======== EXCERPTED TEXT ========

Performance – December 2021
Performance – December 2021
We ended the investment year 2021 with yet another terrific month for those of our portfolios that contain primarily equities and secondarily high-yield bonds.
Following a weak start to December, we saw our long-awaited ‘Christmas rally’ - and the global equity markets (for instance EM equities) rose by 4.2% over the period from the 20 to 30 December. Hence 2021 ended with a return in the global developed equity markets of more than 30%!
Yet at the beginning of the month there were plenty of worries to be considered. The new Omicron variant and indications from the Fed that it might taper its bond purchases were two of the most important ones. Even though Omicron is a very dominant theme, indeed, all over the world, the financial markets react in a positive way to the prospects of a less severe course of disease and the continued roll-out of vaccines, which will reduce the risk of an extensive lockdown of the economies.
Also, at the end of December, the prospects of fewer stimuli from the Fed did not give rise to major concerns in the market. The continued high growth level (even though it is on the decline) could easily tolerate the slightly higher interest rates, as it is still assessed that the monetary policy will support the economy. This conclusion was questioned slightly here at the beginning of 2022, where the markets are currently reacting negatively to new comments from the Fed about tapering the bond holding on its balance sheet. This resulted in decent yield increases in both the short and the long end of the market (see figure 1). It will obviously be a theme for the entire year 2022 whether the central banks globally (and especially in the US) will manage to raise the interest-rate level without rocking the boat too much in especially the equity and credit markets.

========

# WHAT YOU NEED TO DO:
A. Please shorten the paragraph of the December 2021 performance report that begins "Yet at the beginning of the month" into a bulleted list that keeps its main facts.
B. Write a continuation of the December 2021 performance report, starting right after its last sentence.

======== DATA LISTING ========

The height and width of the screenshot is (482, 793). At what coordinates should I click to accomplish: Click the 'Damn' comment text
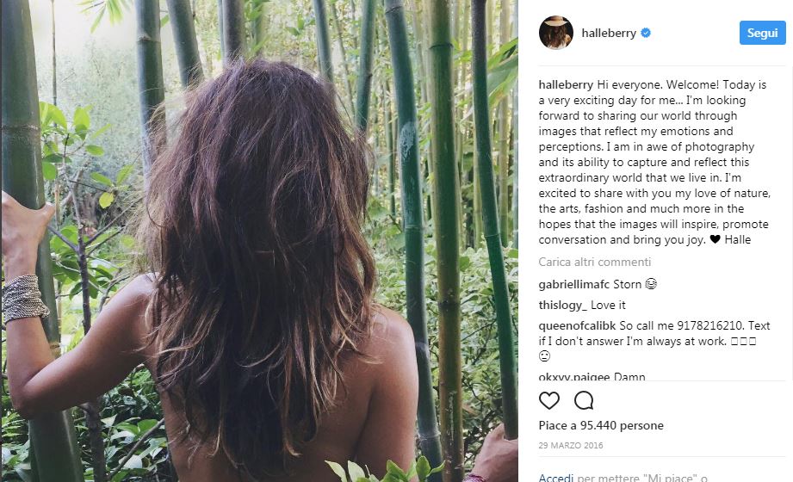pos(629,377)
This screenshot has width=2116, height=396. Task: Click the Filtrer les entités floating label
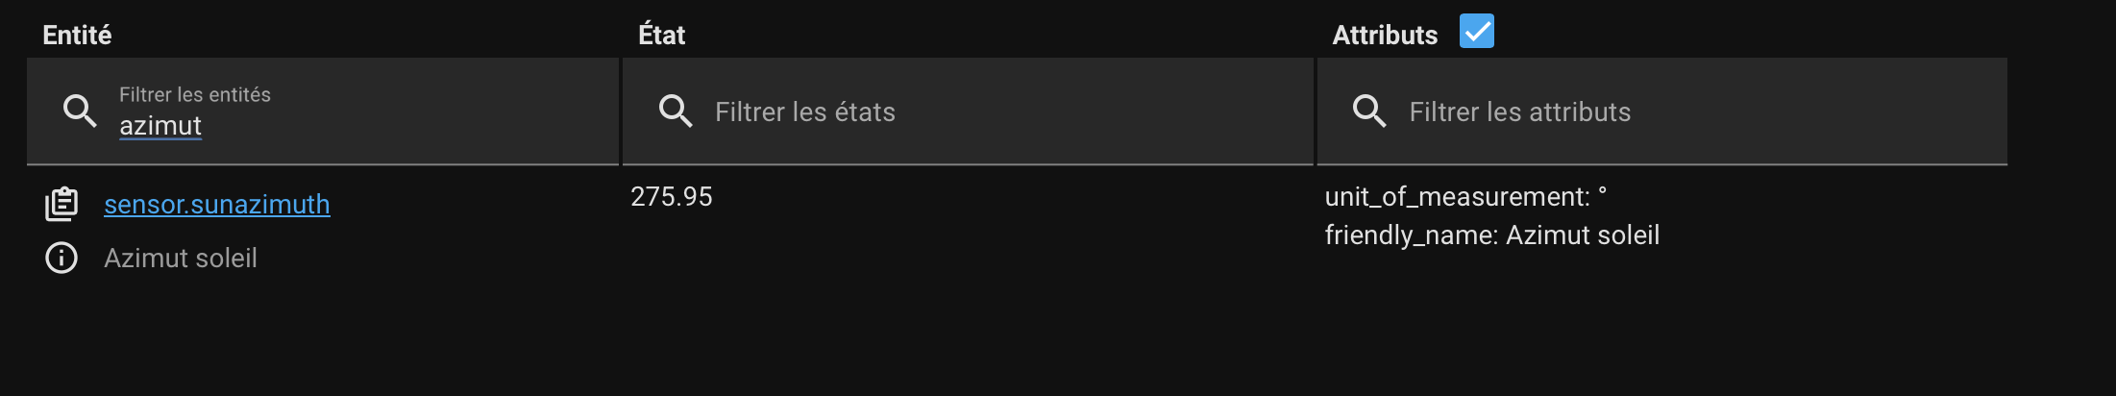pyautogui.click(x=195, y=94)
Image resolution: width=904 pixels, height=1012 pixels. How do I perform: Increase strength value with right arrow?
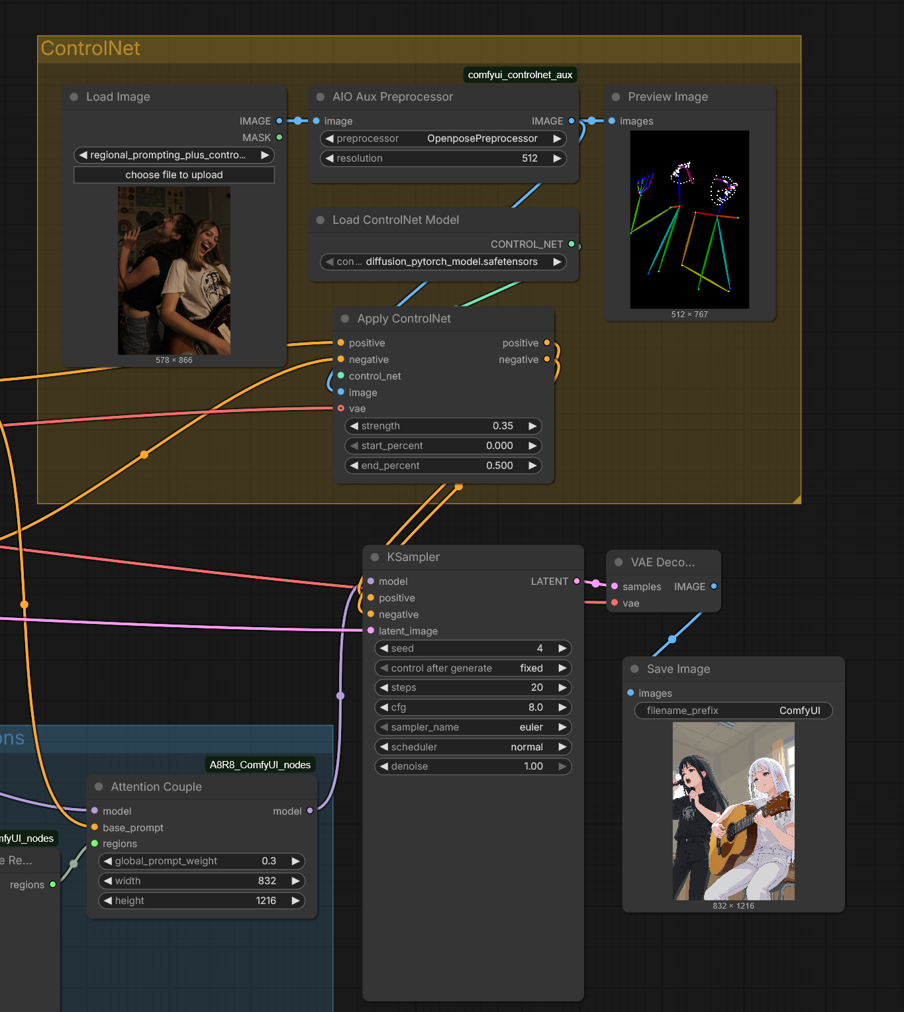pos(532,426)
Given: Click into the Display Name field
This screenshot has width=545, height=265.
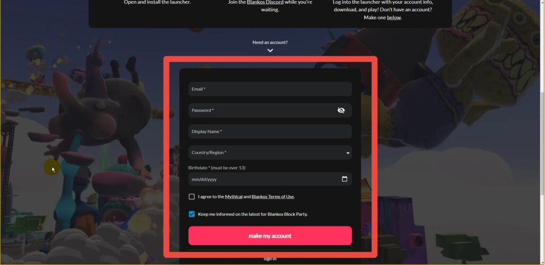Looking at the screenshot, I should point(270,132).
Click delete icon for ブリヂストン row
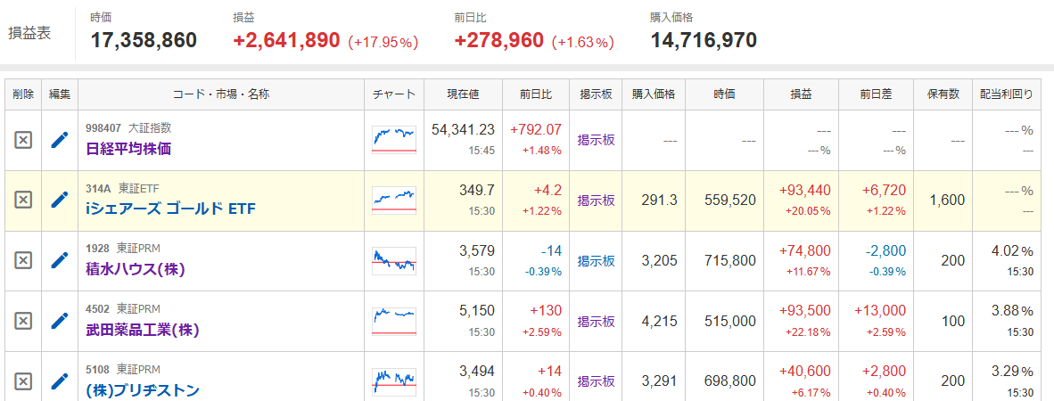The height and width of the screenshot is (401, 1054). click(23, 381)
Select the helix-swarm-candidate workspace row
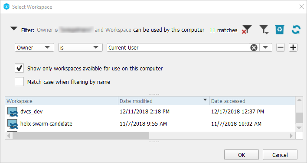Viewport: 307px width, 163px height. tap(150, 124)
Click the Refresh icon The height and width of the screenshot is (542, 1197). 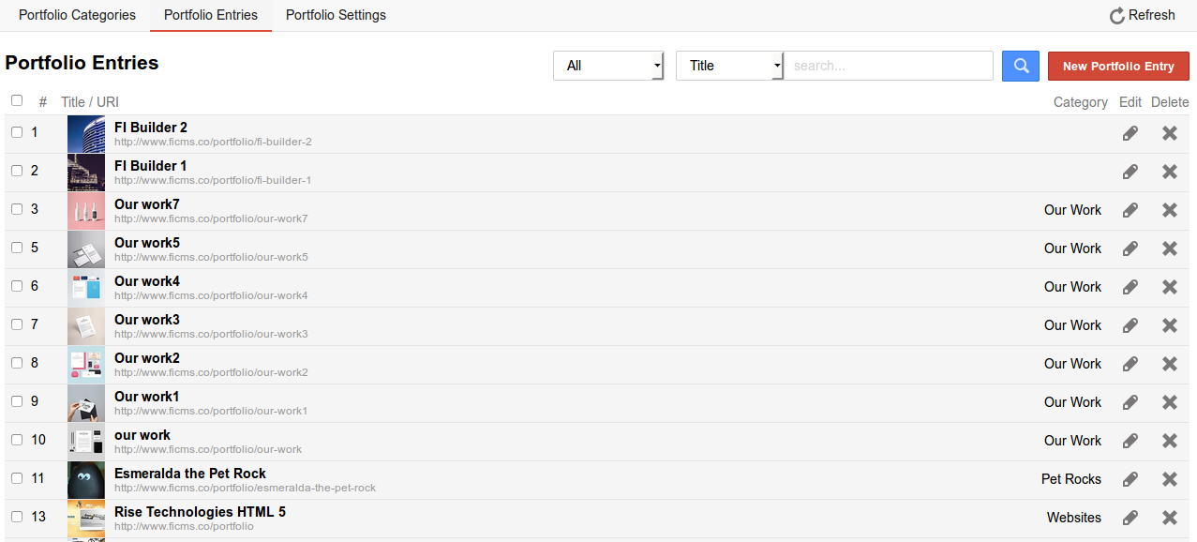tap(1116, 16)
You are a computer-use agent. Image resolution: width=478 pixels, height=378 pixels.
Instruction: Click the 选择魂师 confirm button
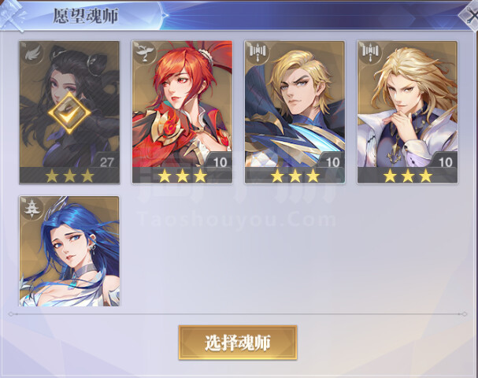pos(238,343)
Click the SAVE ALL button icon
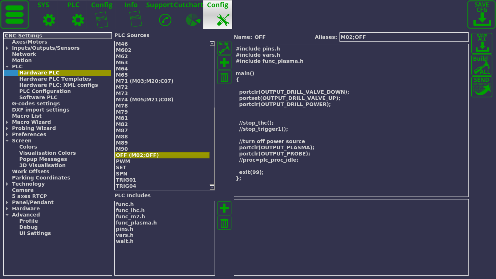Image resolution: width=496 pixels, height=279 pixels. 482,43
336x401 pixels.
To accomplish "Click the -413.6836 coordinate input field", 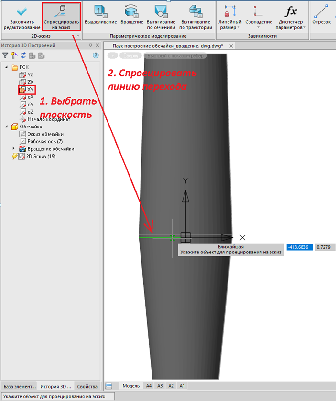I will pyautogui.click(x=300, y=247).
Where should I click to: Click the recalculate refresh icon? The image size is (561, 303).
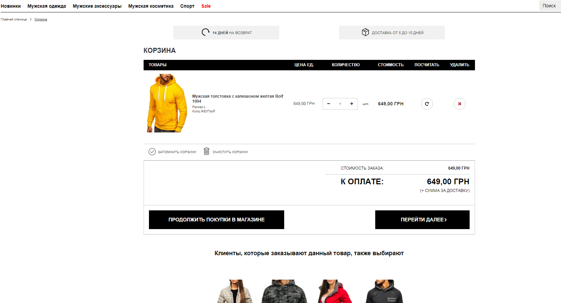click(427, 104)
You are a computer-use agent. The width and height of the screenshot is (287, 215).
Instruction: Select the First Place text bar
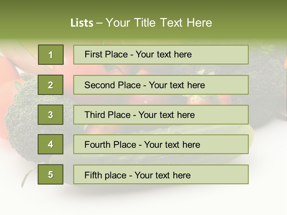161,55
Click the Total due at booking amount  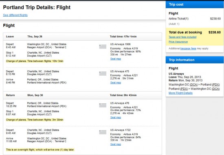[215, 32]
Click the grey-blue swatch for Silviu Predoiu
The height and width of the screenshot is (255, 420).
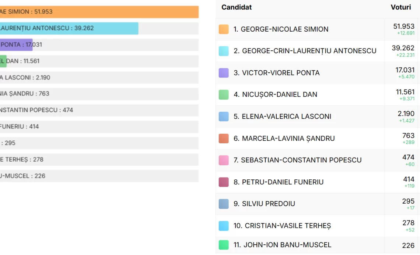click(224, 204)
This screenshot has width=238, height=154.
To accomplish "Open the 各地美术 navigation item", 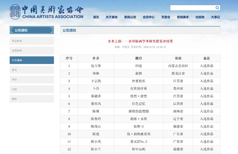I will click(x=183, y=17).
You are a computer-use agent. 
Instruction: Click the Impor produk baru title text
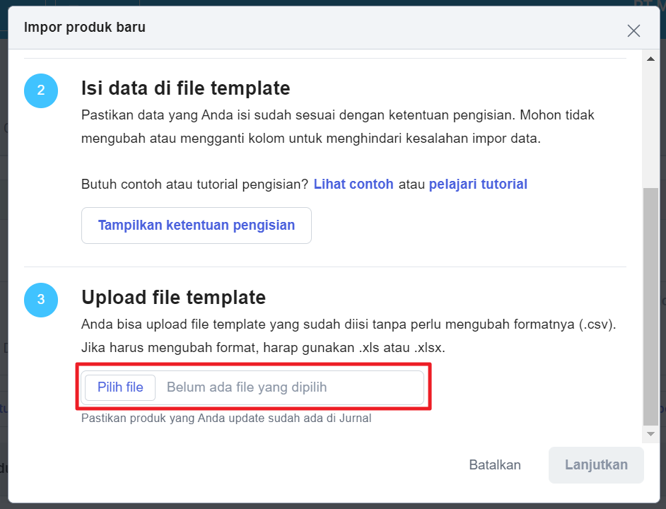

========

# ANSWERS BELOW:
A.
- Early December brought two major worries: the new Omicron variant and signs that the Fed might taper its bond purchases.
- Omicron remains a dominant theme worldwide.
- Markets still reacted positively to the prospect of milder illness and the continued vaccine rollout.
- Both reduce the risk of extensive economic lockdowns.

B.
Figure 1: 10-year yields
Asset class performance
As stated above, December was yet another good month, especially for equities in the developed economies (return of 3.2%). On the whole these markets rose by a total of 30.9% in 2021, which is, indeed, an extraordinarily high return. Again the emerging equity markets had problems following suit, and given the increase of 0.8%, investors had to ‘make do’ with an increase of 4.8% for the full year 2021. Also high-yield bonds saw a very good month, but again returns on the emerging markets are lagging behind compared to corporate bonds in the developed countries. The rising yields affect traditional bonds, which ended 2021 with negative returns.
We still have a positive view of the equity market here at the beginning of 2022. The reason is that the probability of a major economic downturn (recession) is low, and that the alternative to equities is still offering very low expected returns. However, 2022 will probably be a year offering more ‘normal’ fluctuations in the market than what we enjoyed in both the second half of 2020 and the full year 2021.